* **Task data**:
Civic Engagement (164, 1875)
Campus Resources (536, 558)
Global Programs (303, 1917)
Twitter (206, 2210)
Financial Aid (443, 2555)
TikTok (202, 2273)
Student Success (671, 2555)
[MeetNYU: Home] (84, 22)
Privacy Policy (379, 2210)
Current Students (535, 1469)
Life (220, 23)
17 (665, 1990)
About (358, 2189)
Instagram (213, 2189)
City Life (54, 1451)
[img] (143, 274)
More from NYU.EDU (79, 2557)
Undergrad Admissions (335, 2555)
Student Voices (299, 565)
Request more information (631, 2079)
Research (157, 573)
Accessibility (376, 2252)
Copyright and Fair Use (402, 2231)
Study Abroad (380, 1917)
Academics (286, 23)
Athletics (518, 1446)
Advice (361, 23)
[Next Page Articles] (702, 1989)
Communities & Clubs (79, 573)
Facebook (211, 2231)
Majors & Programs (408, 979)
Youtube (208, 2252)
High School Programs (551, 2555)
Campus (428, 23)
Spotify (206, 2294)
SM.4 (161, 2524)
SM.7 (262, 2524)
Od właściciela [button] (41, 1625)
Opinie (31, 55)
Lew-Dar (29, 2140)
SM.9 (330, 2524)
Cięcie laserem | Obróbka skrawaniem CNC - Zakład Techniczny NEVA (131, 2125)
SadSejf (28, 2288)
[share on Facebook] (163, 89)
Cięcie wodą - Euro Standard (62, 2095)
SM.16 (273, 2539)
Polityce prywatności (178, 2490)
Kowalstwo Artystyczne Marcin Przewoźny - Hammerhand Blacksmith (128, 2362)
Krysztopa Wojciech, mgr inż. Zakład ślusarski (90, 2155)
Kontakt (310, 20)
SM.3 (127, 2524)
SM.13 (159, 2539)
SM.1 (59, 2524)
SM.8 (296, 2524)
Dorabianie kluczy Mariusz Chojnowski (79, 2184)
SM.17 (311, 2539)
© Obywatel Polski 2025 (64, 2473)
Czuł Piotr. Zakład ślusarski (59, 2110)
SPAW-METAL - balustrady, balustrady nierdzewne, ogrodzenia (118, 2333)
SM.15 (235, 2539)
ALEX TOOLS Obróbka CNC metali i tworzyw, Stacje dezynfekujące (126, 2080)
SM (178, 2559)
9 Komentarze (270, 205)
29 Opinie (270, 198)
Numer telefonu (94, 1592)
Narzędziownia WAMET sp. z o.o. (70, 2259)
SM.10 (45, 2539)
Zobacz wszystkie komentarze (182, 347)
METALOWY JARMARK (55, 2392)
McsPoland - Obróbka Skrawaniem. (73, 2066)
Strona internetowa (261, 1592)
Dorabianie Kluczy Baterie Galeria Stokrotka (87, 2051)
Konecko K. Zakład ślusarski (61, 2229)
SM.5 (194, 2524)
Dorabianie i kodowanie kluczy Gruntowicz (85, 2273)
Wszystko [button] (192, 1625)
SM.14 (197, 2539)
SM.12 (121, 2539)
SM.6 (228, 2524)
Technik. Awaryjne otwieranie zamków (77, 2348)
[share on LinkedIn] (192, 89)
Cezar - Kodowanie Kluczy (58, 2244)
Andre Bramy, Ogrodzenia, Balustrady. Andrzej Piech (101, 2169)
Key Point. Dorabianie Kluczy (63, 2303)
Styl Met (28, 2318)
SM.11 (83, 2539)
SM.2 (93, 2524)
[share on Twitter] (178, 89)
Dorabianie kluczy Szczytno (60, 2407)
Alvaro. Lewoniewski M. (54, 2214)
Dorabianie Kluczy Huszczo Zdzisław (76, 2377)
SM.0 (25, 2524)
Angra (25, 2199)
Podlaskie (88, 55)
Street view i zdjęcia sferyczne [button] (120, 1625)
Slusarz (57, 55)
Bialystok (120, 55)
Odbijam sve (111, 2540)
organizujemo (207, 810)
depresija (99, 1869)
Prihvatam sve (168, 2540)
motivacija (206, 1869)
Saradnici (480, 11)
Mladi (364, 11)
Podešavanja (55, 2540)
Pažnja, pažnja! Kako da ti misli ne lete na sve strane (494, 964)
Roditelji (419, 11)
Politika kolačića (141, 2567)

* **Task**: Retype all the records above without changing a word.

* **Written reply**:
Civic Engagement (164, 1875)
Campus Resources (536, 558)
Global Programs (303, 1917)
Twitter (206, 2210)
Financial Aid (443, 2555)
TikTok (202, 2273)
Student Success (671, 2555)
[MeetNYU: Home] (84, 22)
Privacy Policy (379, 2210)
Current Students (535, 1469)
Life (220, 23)
17 (665, 1990)
About (358, 2189)
Instagram (213, 2189)
City Life (54, 1451)
[img] (143, 274)
More from NYU.EDU (79, 2557)
Undergrad Admissions (335, 2555)
Student Voices (299, 565)
Request more information (631, 2079)
Research (157, 573)
Accessibility (376, 2252)
Copyright and Fair Use (402, 2231)
Study Abroad (380, 1917)
Academics (286, 23)
Athletics (518, 1446)
Advice (361, 23)
[Next Page Articles] (702, 1989)
Communities & Clubs (79, 573)
Facebook (211, 2231)
Majors & Programs (408, 979)
Youtube (208, 2252)
High School Programs (551, 2555)
Campus (428, 23)
Spotify (206, 2294)
SM.4 (161, 2524)
SM.7 (262, 2524)
Od właściciela [button] (41, 1625)
Opinie (31, 55)
Lew-Dar (29, 2140)
SM.9 (330, 2524)
Cięcie laserem | Obróbka skrawaniem CNC - Zakład Techniczny NEVA (131, 2125)
SadSejf (28, 2288)
[share on Facebook] (163, 89)
Cięcie wodą - Euro Standard (62, 2095)
SM.16 (273, 2539)
Polityce prywatności (178, 2490)
Kowalstwo Artystyczne Marcin Przewoźny - Hammerhand Blacksmith (128, 2362)
Krysztopa Wojciech, mgr inż. Zakład ślusarski (90, 2155)
Kontakt (310, 20)
SM.3 (127, 2524)
SM.13 (159, 2539)
SM.1 (59, 2524)
SM.8 (296, 2524)
Dorabianie kluczy Mariusz Chojnowski (79, 2184)
SM.17 (311, 2539)
© Obywatel Polski 2025 (64, 2473)
Czuł Piotr. Zakład ślusarski (59, 2110)
SPAW-METAL - balustrady, balustrady nierdzewne, ogrodzenia (118, 2333)
SM.15 (235, 2539)
ALEX TOOLS Obróbka CNC metali i tworzyw, Stacje dezynfekujące (126, 2080)
SM (178, 2559)
9 Komentarze (270, 205)
29 Opinie (270, 198)
Numer telefonu (94, 1592)
Narzędziownia WAMET sp. z o.o. (70, 2259)
SM.10 (45, 2539)
Zobacz wszystkie komentarze (182, 347)
METALOWY JARMARK (55, 2392)
McsPoland - Obróbka Skrawaniem. (73, 2066)
Strona internetowa (261, 1592)
Dorabianie Kluczy Baterie Galeria Stokrotka (87, 2051)
Konecko K. Zakład ślusarski (61, 2229)
SM.5 (194, 2524)
Dorabianie i kodowanie kluczy Gruntowicz (85, 2273)
Wszystko [button] (192, 1625)
SM.14 (197, 2539)
SM.12 (121, 2539)
SM.6 (228, 2524)
Technik. Awaryjne otwieranie zamków (77, 2348)
[share on LinkedIn] (192, 89)
Cezar - Kodowanie Kluczy (58, 2244)
Andre Bramy, Ogrodzenia, Balustrady. Andrzej Piech (101, 2169)
Key Point. Dorabianie Kluczy (63, 2303)
Styl Met (28, 2318)
SM.11 (83, 2539)
SM.2 (93, 2524)
[share on Twitter] (178, 89)
Dorabianie kluczy Szczytno (60, 2407)
Alvaro. Lewoniewski M. (54, 2214)
Dorabianie Kluczy Huszczo Zdzisław (76, 2377)
SM.0 (25, 2524)
Angra (25, 2199)
Podlaskie (88, 55)
Street view i zdjęcia sferyczne [button] (120, 1625)
Slusarz (57, 55)
Bialystok (120, 55)
Odbijam sve (111, 2540)
organizujemo (207, 810)
depresija (99, 1869)
Prihvatam sve (168, 2540)
motivacija (206, 1869)
Saradnici (480, 11)
Mladi (364, 11)
Podešavanja (55, 2540)
Pažnja, pažnja! Kako da ti misli ne lete na sve strane (494, 964)
Roditelji (419, 11)
Politika kolačića (141, 2567)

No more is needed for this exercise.